Accurate data on a powerful platform is a key enabler for campaign messaging.

SalesPond provide sales enablement, marketing services and data services to SMB & enterprise clients across Asia Pacific. SalesPond are headquartered in Sydney with offices across Asia. SalesPond seeks to provide inside sales capabilities for clients who wish to have campaigning outcomes driven by quality leads and targeted conversations. They wanted to enhance their capabilities and amplify the commercialisation opportunities from their datasets. SalesPond sought to achieve this by looking to improve the level of accuracy in regards to the search for the right audience, for the right message, at the right time.

The challenges

Standardisation of attributes across multiple sources

Multiple datasets, with millions of contact and organisation records, not surprisingly have various data formats, layouts and data quality challenges. Standardising and consolidating attributes according to a set of business rules is a monumental challenge

Regular ingest

The various input datasets, update on a weekly cycle or faster. The solution must be able to handle the change data capture without impacting other functions. As input size grows over time, the ingest process must be able to scale to have the most accurate data ready as soon as possible without system constraints.

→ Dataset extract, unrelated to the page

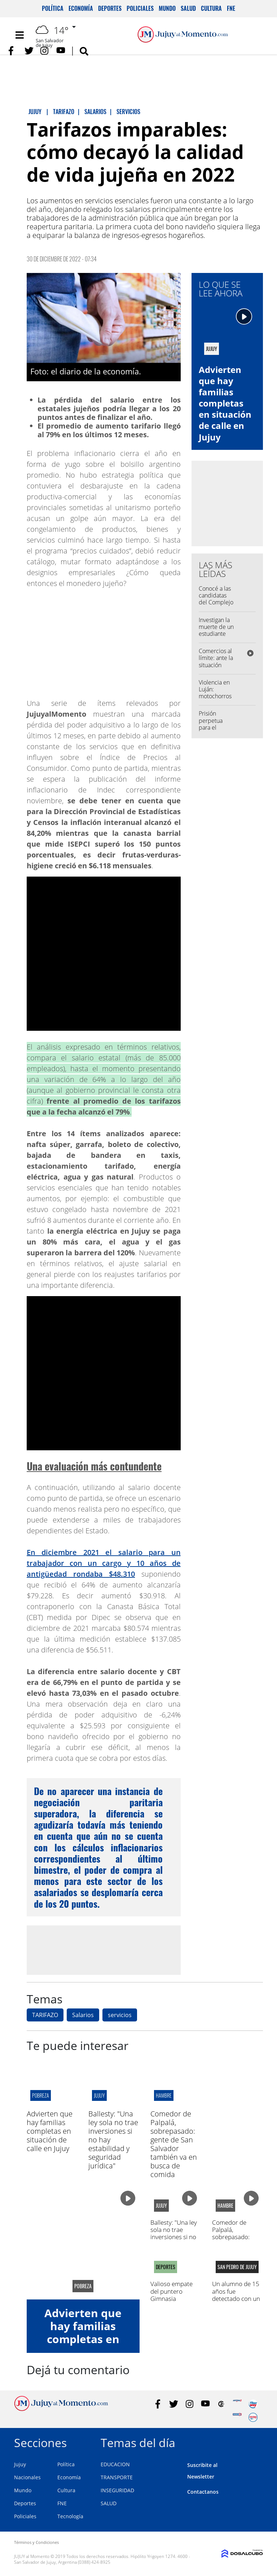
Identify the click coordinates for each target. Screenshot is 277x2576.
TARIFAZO (45, 2015)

A well performing, cost effective data store which supports slicing and dicing data for current and future campaigns is paramount. Filters can include geographical location, company size, industries etc. and should always reflect upon the latest record. This must scale across the millions of records to support users.

Our solution

BigQuery in the centre

In order to analyse the datasets across multiple sources, the data obtained from each source had to be analysed. We decided to use GCP’s enterprise warehouse – BigQuery since it is highly scalable, offers outstanding price/performance and helped gather insights across these datasets quickly.

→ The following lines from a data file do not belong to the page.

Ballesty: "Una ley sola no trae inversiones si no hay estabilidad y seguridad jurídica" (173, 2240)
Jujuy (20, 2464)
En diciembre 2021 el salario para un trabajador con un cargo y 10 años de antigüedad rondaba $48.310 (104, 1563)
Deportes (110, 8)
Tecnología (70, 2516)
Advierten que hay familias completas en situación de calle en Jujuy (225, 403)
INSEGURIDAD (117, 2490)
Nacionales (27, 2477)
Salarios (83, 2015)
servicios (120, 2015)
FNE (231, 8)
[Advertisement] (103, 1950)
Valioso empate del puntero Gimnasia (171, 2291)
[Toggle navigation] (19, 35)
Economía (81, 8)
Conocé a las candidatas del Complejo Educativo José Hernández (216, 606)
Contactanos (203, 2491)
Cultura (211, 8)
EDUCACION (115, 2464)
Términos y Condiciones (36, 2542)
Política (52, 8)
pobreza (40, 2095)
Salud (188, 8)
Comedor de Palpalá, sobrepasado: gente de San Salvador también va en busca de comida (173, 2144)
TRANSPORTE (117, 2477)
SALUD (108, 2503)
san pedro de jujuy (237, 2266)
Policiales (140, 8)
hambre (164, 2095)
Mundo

Ingest, Enrichment, Analysis:

An ingestion pipeline was built using Compute Engine which hosts Open Source Talend along with native python scripts for staging and merging the updated data with the existing data sets. Historical archiving is also provided. After analyzing each of the datasets, they are standardised and made consistent according to the business rules in a BigQuery table. In addition to this, the country, state and city attributes is enriched and standardised making use of Google Geocode API. After standardising the datasets, it is inserted back to Cloud SQL for use by the Datalist front end CRM tool. For delivering faster query results, only the active records are made available on BigQuery  table which the customer queries to fetch the latest datasets for running their weekly marketing campaigns.

The platform design:

The Datalist platform was designed using the following GCP components:

  • Compute Engine 
  • Cloud SQL (MySQL)
  • BigQuery
  • Cloud Storage
  • Cloud Source Repository
  • Cloud IAM
  • Stackdriver

Security and privacy concerns are paramount when dealing with contact details. Access to the GCP resources were restricted through IAM, where there is clear lines of delineation between those who have roles with access to data, and those who have roles who access computing resources.